Quim Araújo

Personal information
- Full name: Joaquim Araújo Delgado
- Date of birth: 10 March 1988 (age 37)
- Place of birth: Barcelona, Spain
- Height: 1.82 m (6 ft 0 in)
- Position: Forward

Team information
- Current team: Santomera

Youth career
- Escuela Grasshoppers
- Lloreda
- Sant Gabriel
- 1999–2000: Espanyol
- 2000–2001: Gramenet
- 2001–2002: Ferrán Martorell
- 2002–2005: Premià
- 2005–2007: Badalona

Senior career*
- Years: Team / Apps / (Gls)
- 2007: Badalona B / 8 / (1)
- 2007–2009: Gramenet B / 59 / (10)
- 2009–2011: Montañesa / 72 / (26)
- 2011–2014: Sant Andreu / 108 / (15)
- 2014–2015: Compostela / 34 / (5)
- 2015–2016: Eldense / 21 / (4)
- 2016–2017: Valencia B / 56 / (9)
- 2017–2018: Albacete / 7 / (1)
- 2018–2019: Córdoba / 21 / (1)
- 2019–2020: Cartagena / 24 / (1)
- 2020–2022: Lleida Esportiu / 39 / (3)
- 2022: Águilas / 17 / (1)
- 2022–2023: Mar Menor / 32 / (3)
- 2023–2025: Torrent / 52 / (5)
- 2025–: Santomera / 5 / (2)

= Quim Araújo =

Spanish footballer

Joaquim "Quim" Araújo Delgado (born 10 March 1988) is a Spanish footballer who plays as a forward for Tercera Federación club Santomera.

==Club career==
Born in Barcelona, Catalonia, Araújo made his debut as a senior with CF Badalona's reserves in 2007, in the regional leagues. After subsequently representing UDA Gramenet B, he signed for Tercera División side CF Montañesa in July 2009.

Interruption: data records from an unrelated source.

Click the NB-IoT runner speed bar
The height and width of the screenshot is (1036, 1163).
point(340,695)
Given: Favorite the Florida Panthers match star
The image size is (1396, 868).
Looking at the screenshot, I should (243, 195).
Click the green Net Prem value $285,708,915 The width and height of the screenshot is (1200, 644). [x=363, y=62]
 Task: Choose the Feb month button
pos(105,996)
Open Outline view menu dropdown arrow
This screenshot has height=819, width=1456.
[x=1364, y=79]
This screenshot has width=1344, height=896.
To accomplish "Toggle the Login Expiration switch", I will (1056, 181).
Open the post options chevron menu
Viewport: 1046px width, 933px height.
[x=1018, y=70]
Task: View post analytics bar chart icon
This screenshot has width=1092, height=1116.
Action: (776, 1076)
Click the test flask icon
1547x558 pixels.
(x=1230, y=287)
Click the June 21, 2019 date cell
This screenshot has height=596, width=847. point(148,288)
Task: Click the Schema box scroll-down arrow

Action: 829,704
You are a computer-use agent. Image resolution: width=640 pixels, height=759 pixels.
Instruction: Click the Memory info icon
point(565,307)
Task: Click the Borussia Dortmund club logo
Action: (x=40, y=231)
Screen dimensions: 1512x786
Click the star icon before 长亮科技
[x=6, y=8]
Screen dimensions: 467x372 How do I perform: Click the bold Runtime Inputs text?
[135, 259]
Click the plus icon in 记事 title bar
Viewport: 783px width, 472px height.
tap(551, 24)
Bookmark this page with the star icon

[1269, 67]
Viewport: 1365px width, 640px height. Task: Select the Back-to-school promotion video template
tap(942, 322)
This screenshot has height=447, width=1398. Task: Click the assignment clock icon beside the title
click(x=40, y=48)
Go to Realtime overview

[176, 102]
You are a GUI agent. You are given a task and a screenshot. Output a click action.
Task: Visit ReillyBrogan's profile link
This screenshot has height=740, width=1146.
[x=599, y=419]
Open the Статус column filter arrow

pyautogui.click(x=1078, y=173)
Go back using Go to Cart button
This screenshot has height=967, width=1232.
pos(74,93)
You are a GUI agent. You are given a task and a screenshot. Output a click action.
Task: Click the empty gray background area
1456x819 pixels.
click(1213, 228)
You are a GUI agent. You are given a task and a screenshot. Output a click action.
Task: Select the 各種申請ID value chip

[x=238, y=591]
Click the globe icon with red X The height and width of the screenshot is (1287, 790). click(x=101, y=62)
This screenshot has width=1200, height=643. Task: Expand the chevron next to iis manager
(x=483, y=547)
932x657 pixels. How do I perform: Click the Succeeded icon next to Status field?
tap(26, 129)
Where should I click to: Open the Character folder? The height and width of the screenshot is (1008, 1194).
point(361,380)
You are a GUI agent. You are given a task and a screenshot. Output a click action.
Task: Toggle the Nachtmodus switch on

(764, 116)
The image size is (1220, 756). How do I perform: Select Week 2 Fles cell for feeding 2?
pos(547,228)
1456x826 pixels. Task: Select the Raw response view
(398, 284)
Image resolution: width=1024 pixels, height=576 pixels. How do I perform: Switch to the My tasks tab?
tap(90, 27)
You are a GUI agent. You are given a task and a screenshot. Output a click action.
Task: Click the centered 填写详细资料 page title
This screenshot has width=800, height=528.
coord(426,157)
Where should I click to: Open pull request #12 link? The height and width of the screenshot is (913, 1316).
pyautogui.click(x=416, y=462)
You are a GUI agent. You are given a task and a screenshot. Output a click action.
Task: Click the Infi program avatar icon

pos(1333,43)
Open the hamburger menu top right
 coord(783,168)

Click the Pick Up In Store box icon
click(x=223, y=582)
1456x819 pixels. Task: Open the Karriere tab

Araújo first arrived in Segunda División B on 1 July 2011, after agreeing to a contract with UE Sant Andreu. On 8 July 2014, after being an undisputed starter, he moved to fellow league team SD Compostela.

On 24 July 2015 Araújo joined CD Eldense, still in the third division. The following 29 January he signed for another reserve team, Valencia CF Mestalla in the same category, for €25,000.

On 3 July 2017, after impressing with Mestalla in the 2017 Segunda División B play-offs, Araújo agreed to a contract with Albacete Balompié, newly promoted to Segunda División. He made his professional debut on 20 August, coming on as a late substitute for Jon Erice.

Araújo scored his first professional goal on 24 September 2017, netting the winner in a 2–1 home defeat of Real Oviedo. The following 31 January, he signed a two-and-a-half-year contract with fellow league team Córdoba CF.

On 19 July 2019, Araújo signed a one-year deal with FC Cartagena in division three, after cutting ties with the Blanquiverdes.